姜长老一马当先走了进来,李子群与许秀紧跟在后面,身后是几个戒堂长老,接着是其他主事人。
那正为唐遗看伤的大夫,见着这阵势,连忙想退到一旁,被姜明挥手制止。
“他怎么样了?能醒来问话么?”姜明的语气中,透露着些许急迫。
“回姜长老,这唐侯爷现在脉象紊乱,体虚内空,更是失血过多,恐怕一时半会难以醒来了。”那大夫摇了摇头,给了一个明确的答复。

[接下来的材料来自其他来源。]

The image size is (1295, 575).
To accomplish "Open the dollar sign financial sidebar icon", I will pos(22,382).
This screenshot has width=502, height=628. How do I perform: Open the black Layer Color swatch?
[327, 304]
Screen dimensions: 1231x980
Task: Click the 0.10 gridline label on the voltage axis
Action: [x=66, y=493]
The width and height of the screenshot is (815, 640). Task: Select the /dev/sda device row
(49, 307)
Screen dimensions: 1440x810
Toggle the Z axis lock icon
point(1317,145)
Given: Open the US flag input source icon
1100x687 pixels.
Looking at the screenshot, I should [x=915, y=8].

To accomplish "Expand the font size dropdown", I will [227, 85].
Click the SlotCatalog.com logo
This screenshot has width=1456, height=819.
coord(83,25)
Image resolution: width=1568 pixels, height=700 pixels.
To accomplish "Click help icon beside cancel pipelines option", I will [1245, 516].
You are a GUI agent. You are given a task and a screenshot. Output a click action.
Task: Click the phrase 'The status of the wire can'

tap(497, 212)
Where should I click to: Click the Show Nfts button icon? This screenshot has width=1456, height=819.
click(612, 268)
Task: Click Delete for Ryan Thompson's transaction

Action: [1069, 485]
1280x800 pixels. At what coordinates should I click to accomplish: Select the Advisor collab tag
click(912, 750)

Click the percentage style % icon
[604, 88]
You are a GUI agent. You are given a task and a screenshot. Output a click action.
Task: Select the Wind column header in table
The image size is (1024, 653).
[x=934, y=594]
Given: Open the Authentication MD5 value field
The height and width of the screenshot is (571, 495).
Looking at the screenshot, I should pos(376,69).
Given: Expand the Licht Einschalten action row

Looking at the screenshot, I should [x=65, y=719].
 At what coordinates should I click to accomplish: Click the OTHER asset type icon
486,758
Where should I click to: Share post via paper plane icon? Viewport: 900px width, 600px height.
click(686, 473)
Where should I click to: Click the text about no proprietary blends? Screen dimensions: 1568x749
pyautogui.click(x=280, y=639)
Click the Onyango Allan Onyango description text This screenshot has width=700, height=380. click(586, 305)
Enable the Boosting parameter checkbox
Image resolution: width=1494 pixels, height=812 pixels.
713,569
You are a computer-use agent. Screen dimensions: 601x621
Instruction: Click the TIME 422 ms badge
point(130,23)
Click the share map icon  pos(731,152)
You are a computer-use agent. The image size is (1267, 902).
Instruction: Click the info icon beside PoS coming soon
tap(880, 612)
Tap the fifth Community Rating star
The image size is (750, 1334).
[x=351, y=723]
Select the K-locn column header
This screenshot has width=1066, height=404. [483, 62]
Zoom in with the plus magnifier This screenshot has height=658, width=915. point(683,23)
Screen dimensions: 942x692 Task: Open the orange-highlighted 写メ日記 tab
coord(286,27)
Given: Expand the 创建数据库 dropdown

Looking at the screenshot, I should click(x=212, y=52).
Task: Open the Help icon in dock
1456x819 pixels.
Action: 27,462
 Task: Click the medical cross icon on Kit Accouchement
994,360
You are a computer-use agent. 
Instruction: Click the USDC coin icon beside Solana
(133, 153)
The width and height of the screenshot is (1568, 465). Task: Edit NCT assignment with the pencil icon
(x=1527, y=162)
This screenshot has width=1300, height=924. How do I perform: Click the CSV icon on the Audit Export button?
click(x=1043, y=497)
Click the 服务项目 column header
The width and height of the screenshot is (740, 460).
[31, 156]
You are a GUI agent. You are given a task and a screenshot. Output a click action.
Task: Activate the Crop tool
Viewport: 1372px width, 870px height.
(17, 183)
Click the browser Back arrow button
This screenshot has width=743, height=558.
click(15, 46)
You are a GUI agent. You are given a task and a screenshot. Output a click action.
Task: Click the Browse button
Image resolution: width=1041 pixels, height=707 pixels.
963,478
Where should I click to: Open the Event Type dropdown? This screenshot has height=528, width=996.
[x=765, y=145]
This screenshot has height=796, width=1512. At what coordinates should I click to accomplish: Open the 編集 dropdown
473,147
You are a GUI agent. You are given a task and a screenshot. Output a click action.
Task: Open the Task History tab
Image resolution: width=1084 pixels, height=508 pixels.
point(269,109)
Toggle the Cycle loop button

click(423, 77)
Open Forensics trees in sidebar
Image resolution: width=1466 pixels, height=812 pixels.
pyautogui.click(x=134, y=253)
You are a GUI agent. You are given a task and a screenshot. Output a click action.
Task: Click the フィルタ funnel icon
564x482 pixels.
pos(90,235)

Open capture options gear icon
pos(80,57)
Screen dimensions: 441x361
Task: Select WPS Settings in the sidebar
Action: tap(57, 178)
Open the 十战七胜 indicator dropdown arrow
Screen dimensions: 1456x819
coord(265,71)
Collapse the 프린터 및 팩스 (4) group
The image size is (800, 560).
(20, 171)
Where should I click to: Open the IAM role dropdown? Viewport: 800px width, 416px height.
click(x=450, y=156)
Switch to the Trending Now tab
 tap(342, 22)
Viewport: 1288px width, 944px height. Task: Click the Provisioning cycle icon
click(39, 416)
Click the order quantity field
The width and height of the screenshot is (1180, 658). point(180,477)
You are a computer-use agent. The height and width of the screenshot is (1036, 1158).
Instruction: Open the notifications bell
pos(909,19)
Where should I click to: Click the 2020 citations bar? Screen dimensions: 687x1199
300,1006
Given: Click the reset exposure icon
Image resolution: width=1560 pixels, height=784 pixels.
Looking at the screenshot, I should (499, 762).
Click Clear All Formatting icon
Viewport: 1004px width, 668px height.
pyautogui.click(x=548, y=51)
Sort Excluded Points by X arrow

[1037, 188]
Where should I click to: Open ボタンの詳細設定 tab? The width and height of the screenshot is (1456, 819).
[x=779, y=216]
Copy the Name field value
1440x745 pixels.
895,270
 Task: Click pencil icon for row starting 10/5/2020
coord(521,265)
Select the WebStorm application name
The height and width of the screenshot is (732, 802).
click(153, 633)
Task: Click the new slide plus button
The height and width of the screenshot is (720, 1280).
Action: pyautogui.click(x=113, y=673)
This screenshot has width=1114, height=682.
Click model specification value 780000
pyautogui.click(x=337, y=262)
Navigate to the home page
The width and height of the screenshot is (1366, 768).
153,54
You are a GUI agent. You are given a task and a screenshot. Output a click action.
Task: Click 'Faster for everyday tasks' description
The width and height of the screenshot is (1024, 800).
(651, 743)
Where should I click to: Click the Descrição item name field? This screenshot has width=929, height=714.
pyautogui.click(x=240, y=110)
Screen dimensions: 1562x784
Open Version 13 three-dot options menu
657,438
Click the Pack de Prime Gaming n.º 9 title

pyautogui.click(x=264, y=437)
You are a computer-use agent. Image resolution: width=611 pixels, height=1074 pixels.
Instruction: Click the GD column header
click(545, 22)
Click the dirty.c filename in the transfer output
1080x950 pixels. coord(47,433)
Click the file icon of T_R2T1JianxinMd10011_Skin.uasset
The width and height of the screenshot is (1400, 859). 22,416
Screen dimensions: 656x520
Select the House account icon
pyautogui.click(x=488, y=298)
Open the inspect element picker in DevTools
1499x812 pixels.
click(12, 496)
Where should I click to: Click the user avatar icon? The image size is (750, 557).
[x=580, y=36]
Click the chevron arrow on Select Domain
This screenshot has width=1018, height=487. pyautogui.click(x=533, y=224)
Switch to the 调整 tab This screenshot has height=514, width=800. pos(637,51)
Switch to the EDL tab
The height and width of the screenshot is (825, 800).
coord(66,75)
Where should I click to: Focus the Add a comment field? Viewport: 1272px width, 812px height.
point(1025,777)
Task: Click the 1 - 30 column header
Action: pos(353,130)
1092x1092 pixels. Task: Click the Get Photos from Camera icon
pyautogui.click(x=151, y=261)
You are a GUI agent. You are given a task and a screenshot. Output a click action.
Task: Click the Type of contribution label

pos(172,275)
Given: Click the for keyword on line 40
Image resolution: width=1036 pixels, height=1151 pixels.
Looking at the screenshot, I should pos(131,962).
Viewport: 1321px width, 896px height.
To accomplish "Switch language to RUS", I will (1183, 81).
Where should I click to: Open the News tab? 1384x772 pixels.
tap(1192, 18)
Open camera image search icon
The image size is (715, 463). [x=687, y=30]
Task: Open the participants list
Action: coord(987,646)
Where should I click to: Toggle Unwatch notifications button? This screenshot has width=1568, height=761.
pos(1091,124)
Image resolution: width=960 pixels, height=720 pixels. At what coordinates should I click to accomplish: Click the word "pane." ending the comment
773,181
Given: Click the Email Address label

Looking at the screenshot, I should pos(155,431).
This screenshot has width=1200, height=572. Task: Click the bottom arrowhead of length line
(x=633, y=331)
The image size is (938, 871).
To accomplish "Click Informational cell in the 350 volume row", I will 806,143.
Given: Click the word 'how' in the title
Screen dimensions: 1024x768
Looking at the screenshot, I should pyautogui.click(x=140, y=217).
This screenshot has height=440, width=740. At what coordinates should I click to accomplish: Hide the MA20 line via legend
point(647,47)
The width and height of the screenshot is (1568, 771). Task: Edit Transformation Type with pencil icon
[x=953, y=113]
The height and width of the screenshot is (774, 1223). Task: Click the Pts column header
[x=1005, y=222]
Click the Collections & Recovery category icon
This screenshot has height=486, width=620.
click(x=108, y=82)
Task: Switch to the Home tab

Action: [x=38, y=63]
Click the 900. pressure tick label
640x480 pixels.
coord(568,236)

“一群废物!养你们有什么用!”见姜大长老急了,旁边的长须长老开口斥责道。
“王长老此言差矣,这唐遗一看就是身受重伤,所以才难以苏醒,这本就是需要时间的。”那李子群站出来打圆场。
“姜虎虽然也牵涉其中,而且不见踪影,但我们更应该要冷静地……”
“哼。”那王长老冷哼一声,打断了李子群的话。
“王长老有何见教?”李子群也不恼,反正他恼也没用,这些年一直这样。
“失踪的又不是你的儿子,你当然不会心急。”
见着二人就要吵起来,那姜长老大声道:“别吵了,还不如快快寻个法子,让这侯爷醒来。”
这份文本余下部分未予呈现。